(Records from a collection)
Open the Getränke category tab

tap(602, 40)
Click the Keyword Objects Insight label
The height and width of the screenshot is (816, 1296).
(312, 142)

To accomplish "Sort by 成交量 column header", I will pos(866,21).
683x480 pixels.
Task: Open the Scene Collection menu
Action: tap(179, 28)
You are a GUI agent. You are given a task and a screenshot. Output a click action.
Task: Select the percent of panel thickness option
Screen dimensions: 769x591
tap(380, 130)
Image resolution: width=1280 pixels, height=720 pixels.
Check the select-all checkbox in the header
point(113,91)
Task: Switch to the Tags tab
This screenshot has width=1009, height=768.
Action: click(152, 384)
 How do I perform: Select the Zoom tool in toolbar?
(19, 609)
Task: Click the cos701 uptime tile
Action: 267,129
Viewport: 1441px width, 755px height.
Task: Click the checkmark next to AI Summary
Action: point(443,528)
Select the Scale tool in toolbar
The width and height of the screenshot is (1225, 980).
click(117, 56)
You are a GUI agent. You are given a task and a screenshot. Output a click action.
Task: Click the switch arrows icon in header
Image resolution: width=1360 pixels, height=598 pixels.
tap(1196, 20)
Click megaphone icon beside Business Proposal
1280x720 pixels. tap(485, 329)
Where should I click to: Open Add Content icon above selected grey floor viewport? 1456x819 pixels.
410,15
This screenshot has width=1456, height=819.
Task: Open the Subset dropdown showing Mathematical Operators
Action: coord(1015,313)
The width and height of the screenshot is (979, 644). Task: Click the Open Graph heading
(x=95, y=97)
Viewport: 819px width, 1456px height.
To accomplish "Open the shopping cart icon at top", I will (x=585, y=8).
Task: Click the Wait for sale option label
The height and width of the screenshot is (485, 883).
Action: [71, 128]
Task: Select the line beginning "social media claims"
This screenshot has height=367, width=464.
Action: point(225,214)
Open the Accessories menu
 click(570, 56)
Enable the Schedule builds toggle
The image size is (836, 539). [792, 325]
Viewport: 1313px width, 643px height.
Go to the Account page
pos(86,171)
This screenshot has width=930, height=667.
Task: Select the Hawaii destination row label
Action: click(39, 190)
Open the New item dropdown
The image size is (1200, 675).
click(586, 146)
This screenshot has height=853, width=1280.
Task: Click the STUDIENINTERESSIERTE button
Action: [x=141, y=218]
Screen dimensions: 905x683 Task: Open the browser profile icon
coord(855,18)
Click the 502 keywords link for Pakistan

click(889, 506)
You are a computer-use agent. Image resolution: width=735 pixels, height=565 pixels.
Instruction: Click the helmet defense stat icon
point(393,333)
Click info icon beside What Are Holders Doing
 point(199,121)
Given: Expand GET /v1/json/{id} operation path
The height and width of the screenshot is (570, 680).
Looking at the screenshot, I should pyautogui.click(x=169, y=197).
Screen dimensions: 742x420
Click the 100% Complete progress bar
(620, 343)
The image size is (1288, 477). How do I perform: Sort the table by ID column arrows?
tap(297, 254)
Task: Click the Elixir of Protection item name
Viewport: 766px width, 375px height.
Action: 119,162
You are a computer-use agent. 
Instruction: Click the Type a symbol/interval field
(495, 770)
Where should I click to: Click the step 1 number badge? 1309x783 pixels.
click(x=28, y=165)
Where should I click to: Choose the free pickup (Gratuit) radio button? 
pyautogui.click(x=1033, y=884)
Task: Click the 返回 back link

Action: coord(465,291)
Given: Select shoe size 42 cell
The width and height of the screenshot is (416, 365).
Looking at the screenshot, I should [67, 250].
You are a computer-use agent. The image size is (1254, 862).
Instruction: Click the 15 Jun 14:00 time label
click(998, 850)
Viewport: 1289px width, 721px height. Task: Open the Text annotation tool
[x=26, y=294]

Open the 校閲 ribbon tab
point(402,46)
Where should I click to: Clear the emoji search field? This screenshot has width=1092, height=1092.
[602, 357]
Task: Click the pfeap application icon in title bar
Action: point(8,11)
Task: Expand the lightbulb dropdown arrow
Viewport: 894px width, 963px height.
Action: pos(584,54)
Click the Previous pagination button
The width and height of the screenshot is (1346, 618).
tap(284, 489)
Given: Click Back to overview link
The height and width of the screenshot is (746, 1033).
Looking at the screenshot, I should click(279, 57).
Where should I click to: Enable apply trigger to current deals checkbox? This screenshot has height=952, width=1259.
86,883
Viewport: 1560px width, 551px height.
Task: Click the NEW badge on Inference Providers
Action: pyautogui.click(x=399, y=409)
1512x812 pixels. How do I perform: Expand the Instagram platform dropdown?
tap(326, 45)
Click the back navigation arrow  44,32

— TASK DETAILS —
Please transcribe only the lines in the records above running from the line that has "Where should I click to: Choose" through the line that has "Given: Select shoe size 42 cell", both included, exactly as they appear.

— RESULT OF THE EXERCISE —
Where should I click to: Choose the free pickup (Gratuit) radio button? 
pyautogui.click(x=1033, y=884)
Task: Click the 返回 back link

Action: coord(465,291)
Given: Select shoe size 42 cell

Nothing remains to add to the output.